WHAT IS REQUIRED
Copy each line of the data below, character for character.

RECORDED DATA
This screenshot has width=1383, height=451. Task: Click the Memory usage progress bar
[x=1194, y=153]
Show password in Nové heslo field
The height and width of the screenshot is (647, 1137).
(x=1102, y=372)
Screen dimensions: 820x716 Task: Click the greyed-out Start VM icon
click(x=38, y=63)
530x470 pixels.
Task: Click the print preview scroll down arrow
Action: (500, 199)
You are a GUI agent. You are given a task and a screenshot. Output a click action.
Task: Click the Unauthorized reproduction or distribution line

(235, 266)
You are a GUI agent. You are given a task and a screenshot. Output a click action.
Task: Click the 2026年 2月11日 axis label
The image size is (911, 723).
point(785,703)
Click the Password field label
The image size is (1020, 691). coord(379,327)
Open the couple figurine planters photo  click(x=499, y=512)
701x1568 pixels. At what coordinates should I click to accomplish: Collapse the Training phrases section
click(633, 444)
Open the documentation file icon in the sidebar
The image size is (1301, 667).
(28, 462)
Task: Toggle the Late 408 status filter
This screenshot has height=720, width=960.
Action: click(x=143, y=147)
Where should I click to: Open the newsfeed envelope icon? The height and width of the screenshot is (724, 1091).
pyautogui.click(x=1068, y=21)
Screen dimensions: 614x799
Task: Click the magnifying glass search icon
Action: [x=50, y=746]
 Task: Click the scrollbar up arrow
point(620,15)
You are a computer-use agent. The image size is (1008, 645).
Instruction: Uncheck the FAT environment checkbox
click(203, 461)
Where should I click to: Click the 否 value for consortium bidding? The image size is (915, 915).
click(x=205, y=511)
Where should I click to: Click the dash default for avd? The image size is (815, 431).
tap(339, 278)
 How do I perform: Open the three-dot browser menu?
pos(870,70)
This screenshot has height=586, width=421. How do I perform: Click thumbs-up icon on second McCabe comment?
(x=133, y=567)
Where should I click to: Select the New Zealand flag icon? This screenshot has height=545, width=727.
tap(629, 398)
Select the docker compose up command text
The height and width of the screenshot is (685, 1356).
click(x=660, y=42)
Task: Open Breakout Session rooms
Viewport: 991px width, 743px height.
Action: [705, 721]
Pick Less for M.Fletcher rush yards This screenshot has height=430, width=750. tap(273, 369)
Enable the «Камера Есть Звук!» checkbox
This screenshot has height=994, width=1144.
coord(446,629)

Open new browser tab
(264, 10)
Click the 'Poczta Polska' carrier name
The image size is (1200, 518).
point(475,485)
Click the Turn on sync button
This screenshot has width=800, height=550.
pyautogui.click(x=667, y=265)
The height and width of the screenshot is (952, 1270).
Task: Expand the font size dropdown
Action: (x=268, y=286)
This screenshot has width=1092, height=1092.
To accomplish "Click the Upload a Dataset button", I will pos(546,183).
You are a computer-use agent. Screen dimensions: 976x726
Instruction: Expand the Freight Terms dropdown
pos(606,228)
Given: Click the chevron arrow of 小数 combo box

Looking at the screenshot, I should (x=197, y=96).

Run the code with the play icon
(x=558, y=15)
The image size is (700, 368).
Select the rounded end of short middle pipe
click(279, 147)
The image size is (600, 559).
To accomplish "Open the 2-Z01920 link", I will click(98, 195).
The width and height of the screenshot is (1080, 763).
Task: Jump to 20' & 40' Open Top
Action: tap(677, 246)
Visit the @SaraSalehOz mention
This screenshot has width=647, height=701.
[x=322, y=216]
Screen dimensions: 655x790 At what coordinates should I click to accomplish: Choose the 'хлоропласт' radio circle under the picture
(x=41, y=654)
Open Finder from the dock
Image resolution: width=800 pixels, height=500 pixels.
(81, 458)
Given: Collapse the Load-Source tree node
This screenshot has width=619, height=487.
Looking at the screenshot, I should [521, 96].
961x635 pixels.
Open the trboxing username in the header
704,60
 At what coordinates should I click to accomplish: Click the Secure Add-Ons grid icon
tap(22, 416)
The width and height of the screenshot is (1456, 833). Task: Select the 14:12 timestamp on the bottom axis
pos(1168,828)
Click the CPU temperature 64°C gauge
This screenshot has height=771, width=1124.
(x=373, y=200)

RESPONSE BELOW
This screenshot has width=1383, height=451. Task: Click the Memory usage progress bar
[x=1194, y=153]
Show password in Nové heslo field
The height and width of the screenshot is (647, 1137).
(x=1102, y=372)
Screen dimensions: 820x716 Task: Click the greyed-out Start VM icon
click(x=38, y=63)
530x470 pixels.
Task: Click the print preview scroll down arrow
Action: (500, 199)
You are a GUI agent. You are given a task and a screenshot. Output a click action.
Task: Click the Unauthorized reproduction or distribution line

(235, 266)
You are a GUI agent. You are given a task and a screenshot. Output a click action.
Task: Click the 2026年 2月11日 axis label
The image size is (911, 723).
point(785,703)
Click the Password field label
The image size is (1020, 691). coord(379,327)
Open the couple figurine planters photo  click(x=499, y=512)
701x1568 pixels. At what coordinates should I click to accomplish: Collapse the Training phrases section
click(633, 444)
Open the documentation file icon in the sidebar
The image size is (1301, 667).
(28, 462)
Task: Toggle the Late 408 status filter
This screenshot has height=720, width=960.
Action: click(x=143, y=147)
Where should I click to: Open the newsfeed envelope icon? The height and width of the screenshot is (724, 1091).
pyautogui.click(x=1068, y=21)
Screen dimensions: 614x799
Task: Click the magnifying glass search icon
Action: [x=50, y=746]
 Task: Click the scrollbar up arrow
point(620,15)
You are a computer-use agent. The image size is (1008, 645).
Instruction: Uncheck the FAT environment checkbox
click(203, 461)
Where should I click to: Click the 否 value for consortium bidding? The image size is (915, 915).
click(x=205, y=511)
Where should I click to: Click the dash default for avd? The image size is (815, 431).
tap(339, 278)
 How do I perform: Open the three-dot browser menu?
pos(870,70)
This screenshot has height=586, width=421. How do I perform: Click thumbs-up icon on second McCabe comment?
(x=133, y=567)
Where should I click to: Select the New Zealand flag icon? This screenshot has height=545, width=727.
tap(629, 398)
Select the docker compose up command text
The height and width of the screenshot is (685, 1356).
click(x=660, y=42)
Task: Open Breakout Session rooms
Viewport: 991px width, 743px height.
Action: [705, 721]
Pick Less for M.Fletcher rush yards This screenshot has height=430, width=750. tap(273, 369)
Enable the «Камера Есть Звук!» checkbox
This screenshot has height=994, width=1144.
coord(446,629)

Open new browser tab
(264, 10)
Click the 'Poczta Polska' carrier name
The image size is (1200, 518).
point(475,485)
Click the Turn on sync button
This screenshot has width=800, height=550.
pyautogui.click(x=667, y=265)
The height and width of the screenshot is (952, 1270).
Task: Expand the font size dropdown
Action: (x=268, y=286)
This screenshot has width=1092, height=1092.
To accomplish "Click the Upload a Dataset button", I will pos(546,183).
You are a computer-use agent. Screen dimensions: 976x726
Instruction: Expand the Freight Terms dropdown
pos(606,228)
Given: Click the chevron arrow of 小数 combo box

Looking at the screenshot, I should (x=197, y=96).

Run the code with the play icon
(x=558, y=15)
The image size is (700, 368).
Select the rounded end of short middle pipe
click(279, 147)
The image size is (600, 559).
To accomplish "Open the 2-Z01920 link", I will click(98, 195).
The width and height of the screenshot is (1080, 763).
Task: Jump to 20' & 40' Open Top
Action: tap(677, 246)
Visit the @SaraSalehOz mention
This screenshot has width=647, height=701.
[x=322, y=216]
Screen dimensions: 655x790 At what coordinates should I click to accomplish: Choose the 'хлоропласт' radio circle under the picture
(x=41, y=654)
Open Finder from the dock
Image resolution: width=800 pixels, height=500 pixels.
(81, 458)
Given: Collapse the Load-Source tree node
This screenshot has width=619, height=487.
Looking at the screenshot, I should [521, 96].
961x635 pixels.
Open the trboxing username in the header
704,60
 At what coordinates should I click to accomplish: Click the Secure Add-Ons grid icon
tap(22, 416)
The width and height of the screenshot is (1456, 833). Task: Select the 14:12 timestamp on the bottom axis
pos(1168,828)
Click the CPU temperature 64°C gauge
This screenshot has height=771, width=1124.
(x=373, y=200)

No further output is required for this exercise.